第148話エルガルド帝国動乱④
「第三師団と第六師団をラディンガルドへ移動させる案は?」
「しかし、第三師団と第六師団を移動させれば今度はミュードルの防衛が……」
「く……やはりレンヤ様達がいないと穴を埋められない」
ラフィーヌの苦い表情に、エルティーユ将軍は苦しそうな表情を浮かべた。シルヴィス達にレンヤ達三人が連れ去られた事で完全に
今まで
しかも、今回は救世主であるレンヤ達が連れ去られ明らかに、人族いやエルガルド帝国の戦力は落ちている。この機を新たな魔王が逃さないのではないかということでラフィーヌ達は対応に追われているのである。
「いったいどうすれば……」
ラフィーヌの呟きは弱々しく追い詰められているという印象が強い。
バタン!!
突然扉が開けはなられ全員の視線が扉を開け放った無礼者へと注がれた。入って来たのは騎士であった。あまりにも不躾な態度を怒鳴りつけようとエルティーユ将軍が怒鳴りつけるよりも早く騎士が口を開いた。
「も、申し上げます!!ま、魔族の大軍が!!」
「何ですって!!」
騎士からもたらされた報告にラフィーヌが立ち上がり驚きの声を上げた。
「既にこの帝都をぐるりと取り囲んでおります!!」
「そんな馬鹿な!! この帝都を取り囲むほどの大軍がどこから湧いて出たというの!? 」
「わ、わかりません!! とにかくぐるりと取り囲んでいるのです!!」
「そ、そんな……」
ラフィーヌは報告に力が抜け椅子に座り込むと呆然と呟いた。

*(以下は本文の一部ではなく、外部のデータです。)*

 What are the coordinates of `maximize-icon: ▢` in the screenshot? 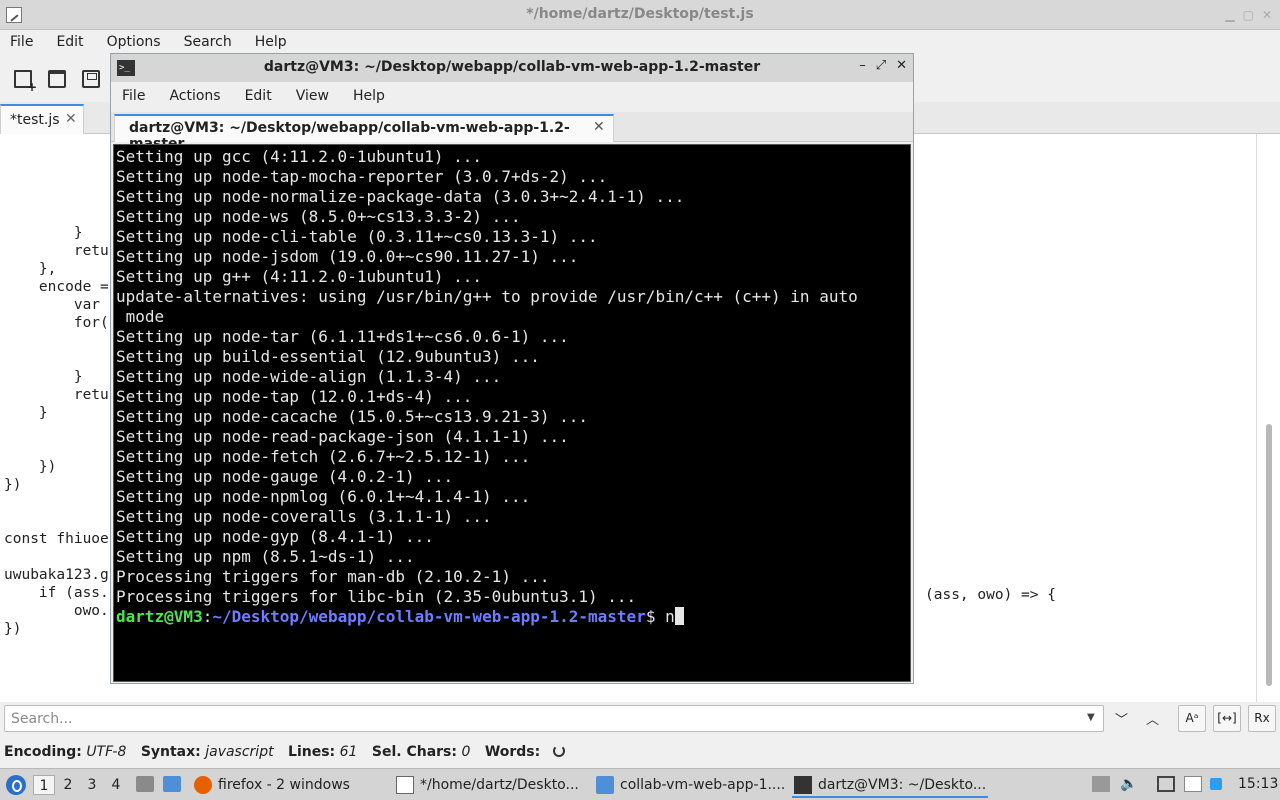 It's located at (1248, 15).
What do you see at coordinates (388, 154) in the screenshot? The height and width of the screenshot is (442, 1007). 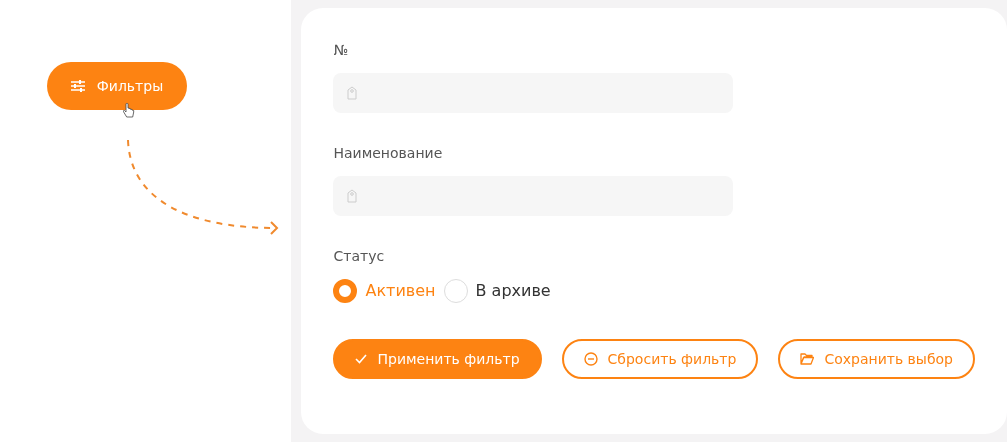 I see `field-label: Наименование` at bounding box center [388, 154].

ラフィーヌの態度に全員の顔から表情が消えた。ラフィーヌの様子はエルガルド帝国が絶望的な状況に置かれていることを自覚させられるものであった。
しかし、次の瞬間にはラフィーヌは我に帰ると立ち上がり声を張り上げた。
「エルティーユ将軍!! すぐに帝都の防衛指揮を執りなさい!!」
「はっ!!」
ラフィーヌの命令を受けたエルティーユ将軍は立ち上がるとエルガルド軍の敬礼を行なった。
「傭兵ギルド、冒険者ギルドに協力要請!! 市民の中で戦える者に武器を配布!!」
「はっ!!」
「エグゼスは市民の義勇兵を編成しなさい!!」
「はっ!!」
「ウィルバズは各諸侯へ救援要請!!」
「はっ!!」
ラフィーヌは矢継ぎ早に指示を出していく。いち早く絶望的な状況にあってすぐにやるべき指示を出せるのはラフィーヌの能力は非凡ではない証拠であろう。
「まずはここを乗り切るわよ!!」
「はっ!!」
ラフィーヌの檄にエルティーユ将軍達は覇気のある声を出して執務室を出ていく。
一人残されたラフィーヌはまたしても力が抜けたように座り込んだ。
「……どうしよう。せめてセラムとアジェリナだけでも逃さないと……」
ラフィーヌの言葉は苦渋に満ちている。
「……今までのエルガルドが犯してきた罪の精算を行うべき時が来たというわけなの……お父様、お母様……お兄様」
ラフィーヌの言葉は限りなく苦い。
「アルマ!!」
ラフィーヌは崩れ落ちそうになっていたが、何とか踏みとどまると忠実な次女を呼ぶ。
ラフィーヌの求めにアルマは即座に現れる。
「魔族が攻めてきたというのは知ってるわね」
「はい」
「私も前線に立つわ」
「な!! 何を言われます!!」
ラフィーヌの言葉にアルマは顔を青くしていう。
「勘違いしないで、私が戦うわけではないわ」
「え?」
「この状況を覆すためには皇室の誰かが壇上に立つ必要があるのよ」
「ラ、ラフィーヌ様……」
アルマはラフィーヌの提案を止めることはできないと思った。実際にこの絶望的な状況を覆す手段として皇室が前線に立って兵を鼓舞するというのはその効果は絶大であることは認めざるを得ない。
「効果はわかるでしょう?」
「……はい」
「では用意して!!」
「はい!!」
アルマは勢いよく返答すると飛び出していった。
「お父様、お母様、お兄様……力を貸してください」
ラフィーヌの声に確かな力が籠った。